In diesem Film läuft so einiges den Bach runter. Oder, um die Metapher des Einstiegsbildes aufzugreifen, durch den Kanaldeckel. Zunächst sieht man nur Bodenkacheln und einen Abfluss, durch den Abwaschwasser rinnt. In einem lang gezogenen Zoom-out wird dann der Blick auf diesen Ort frei, der eine zentrale symbolische Rolle spielen wird in Roma, und der Blick auf die Frau, der Roma zuvorderst gewidmet ist. Der Ort ist die Garage des Hauses einer gutbürgerlichen Familie im titelgebenden Stadtteil von Mexico City; eigentlich keine Garage, sondern eine durch ein Tor versperrbare, beengte Zufahrt zwischen zwei Einfamilienhäusern. Es ist ein Transit-Ort zwischen einer inneren, scheinbar heilen Familienidylle und der bedrohlichen äußeren Welt der Straße. Die Frau wiederum stellt des Filmemachers einstiges Kindermädchen dar und zugleich einer der Haushälterinnen jener wohlhabenden Arztfamilie, in der Alfonso Cuarón in den sechziger und siebziger Jahren aufgewachsen ist.

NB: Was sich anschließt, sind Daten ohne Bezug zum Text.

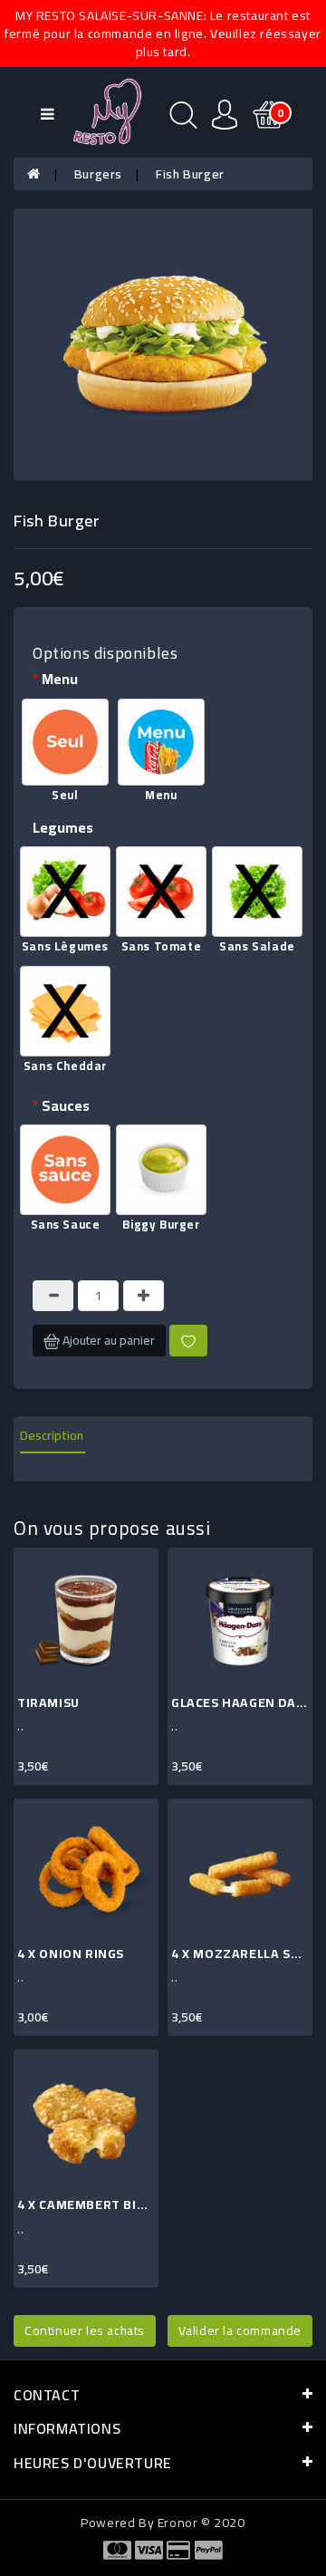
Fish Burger (190, 174)
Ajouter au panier (107, 1340)
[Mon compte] (224, 113)
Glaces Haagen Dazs (241, 1702)
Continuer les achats (84, 2330)
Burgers (98, 174)
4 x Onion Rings (70, 1953)
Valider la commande (240, 2330)
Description (51, 1435)
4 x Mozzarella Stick (245, 1953)
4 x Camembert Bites (88, 2204)
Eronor (178, 2522)
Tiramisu (48, 1702)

Die Frau heißt Cleo, anfangs putzt sie den Boden der Garage, in welcher der spätabends aus der Klinik heimkehrende Dr. Antonio millimetergenau parkt, um bei der Sicherung seiner Karosse vor dem gefährlichen Außen deren Außenspiegel nicht zu beschädigen. Hernach wird er von seiner an der Schwelle des Hauses Spalier stehenden Familie empfangen: von Gattin Sofía (Marina de Tavira), den vier Kindern, dem Hund und den beiden Hausmädchen. Denn Cleo teilt sich die umfangreiche Hausarbeit mit einer Kollegin, mit der sie vor dem Schlafengehen in einer klaustrophobisch engen Schlafkammer noch zusätzlich schlank haltende Leibesübungen macht. Man muss diese Cleo nur ein paar Minuten lang beobachten, bei ihrem raumgreifend inszenierten Job in der großzügig angelegten Villa, beim Wäsche-Aufhängen auf dem Dach oder bei Erledigungen in der Stadt, um zu ermessen, dass es hier vor allem um soziale Klüfte geht: zwischen betuchten Bürgern und armen Schluckern, zwischen Weißen und Indigenen, und wie sich bald herausstellen wird: zwischen Männern und Frauen.

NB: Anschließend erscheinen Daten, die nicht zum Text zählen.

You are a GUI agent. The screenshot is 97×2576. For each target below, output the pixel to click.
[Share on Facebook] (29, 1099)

Cleo stammt von mexikanischen Ureinwohnern ab, gespielt wird sie grandios von Yalitza Aparicio. Einer der raren Fixpunkte der an vielen Stellen ziemlich lose wirkenden Handlung ist eine frühe Wende, als sie von Fermín (Jorge Antonio Guerrero) schwanger wird – in einer Position wie der ihren eine durchaus heikle Situation. Fermín dazu zu bringen, seine Vaterschaft anzuerkennen, wird fortan Cleos Movens sein, bis zu einer herzzerreißenden Szene gegen Ende des Films.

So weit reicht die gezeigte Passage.